EXERCISE TEXT:
☆ ☆ ☆

A RAG application that lets you ask questions about LangCheck, and then evaluates its own responses using LangCheck metrics.
en-demo.mp4
# Clone the repo
git clone https://github.com/citadel-ai/langcheckchat.git
# Set up a virtual environment
cd langcheckchat
python -m venv env
source env/bin/activate
# Install the requirements
pip install -r requirements.txt
LangCheckChat is a simple web app that answers your questions about LangCheck, and then evaluates its responses using LangCheck. The component that answers your question is a RAG system built using LlamaIndex, which in turn uses OpenAI's models under the hood. The component that evaluates the system's responses is built using LangCheck, which also uses OpenAI's models for a subset of the metrics. We support both the standard OpenAI API and Azure's OpenAI API.
In .env, first configure the models you want to use for the RAG system
in the top section. For example, if you set OPENAI_API_TYPE = 'openai'
(which
is the default), then you need to replace the line
OPENAI_API_KEY = 'YOUR_OPENAI_API_KEY'
with your actual OpenAI API key.
Then, configure the model that you want to use to compute LangCheck metrics in the bottom section. This will often be the same model as the one you use for the RAG system, but it doesn't have to be (e.g. you could use gpt-4 for evaluation but the cheaper gpt-3.5-turbo for RAG).

☆ ☆ ☆

PROBLEM A: In the LangCheckChat page, what library is the part that answers questions built with?
PROBLEM B: Copy the stretch of the LangCheckChat page from "In .env, first" through "OpenAI API key.".
PROBLEM C: Carry the LangCheckChat page on from the point where it stops.
The lines after this point aren't needed for anything.

MATERIAL PROVIDED:

☆ ☆ ☆

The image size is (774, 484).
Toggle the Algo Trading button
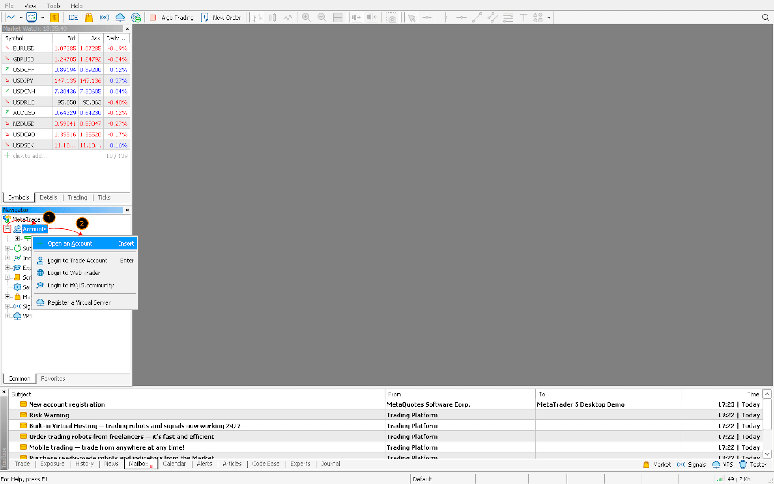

☆ ☆ ☆

EXERCISE RESULT A: LlamaIndex

EXERCISE RESULT B:
In .env, first configure the models you want to use for the RAG system
in the top section. For example, if you set OPENAI_API_TYPE = 'openai'
(which
is the default), then you need to replace the line
OPENAI_API_KEY = 'YOUR_OPENAI_API_KEY'
with your actual OpenAI API key.

EXERCISE RESULT C:
(Optional) By default, we set ENABLE_LOCAL_LANGCHECK_MODELS = 'False'
, which
disables certain LangCheck metrics that are quite slow at startup since they
require downloading a fairly large model locally. If you want to try these out
though, set to ENABLE_LOCAL_LANGCHECK_MODELS = 'True'
.
Start the app by running
python app.py
You should see an output that says Running on http://127.0.0.1:5000
- click
on the link to open the app in your browser.
Once the app is running, you can now ask some questions! The app will respond with an answer to your question, and then some LangCheck metrics will automatically be computed.
You can view the history by clicking "See Q&A Logs".
By default, only the Reference-Free and Source-Based metrics are shown. If you enter a reference answer to your question, the Reference-Based metrics will also get computed.